No entanto, o Equador de Correa está cada dia mais dependente da Venezuela e da China. Ele toma empréstimos em dólar do governo Chávez a um custo (média de 11,5%) bem acima das taxas internacionais. E vende petróleo à China, em contratos de longo prazo, por uma fração (cerca de 10%) da cotação atual (US$95 o barril).

Uma década depois da hiperinflação, que o levou a renunciar à sua moeda, o sucre, e a adotar o dólar americano, o Equador patina em grave crise. A economia cresce (3%) abaixo da média sul-americana, a inflação sobe (6%), o desemprego e o subemprego avançam (57% da população), o gasto público mais que duplicou e a extração de petróleo, principal produto de exportação, declina.

Capital externo foge do Equador

Os países vizinhos recebem inédito volume de capital externo, enquanto os investidores estrangeiros fogem do Equador: o país perdeu 83% do fluxo de investimentos - de US$1 bilhão em 2008 caiu para US$164 milhões em 2010. É bem menos do que recebeu o Paraguai (US$268 milhões), cuja economia é metade da equatoriana.

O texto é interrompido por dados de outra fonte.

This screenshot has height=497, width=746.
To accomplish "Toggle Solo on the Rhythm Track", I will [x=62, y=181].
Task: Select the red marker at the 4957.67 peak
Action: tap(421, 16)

Em boa medida, isso é o resultado da política de confronto de Correa. Quando assumiu, em 2007, ele decretou um calote na dívida externa. Depois, rescindiu contratos de empresas estrangeiras de petróleo, inclusive a Petrobras. Mais tarde, expulsou a empreiteira Odebrecht, que construía uma hidrelétrica, e anunciou um calote de US$432 milhões no BNDES - em janeiro o banco estatal brasileiro venceu a disputa numa corte de arbitragem. Somados, os processos movidos por empresas estrangeiras superam US$5 bilhões, o equivalente a 25% do PIB equatoriano.

Apesar desse clima de incertezas, num país traumatizado por uma longa história de golpes de Estado, Correa não esconde o desejo de um terceiro mandato em 2015. A oposição já perfila candidatos. Entre eles está Fabricio, o irmão mais velho, ex-tutor, ex-caixa de campanha e, agora, principal opositor do presidente.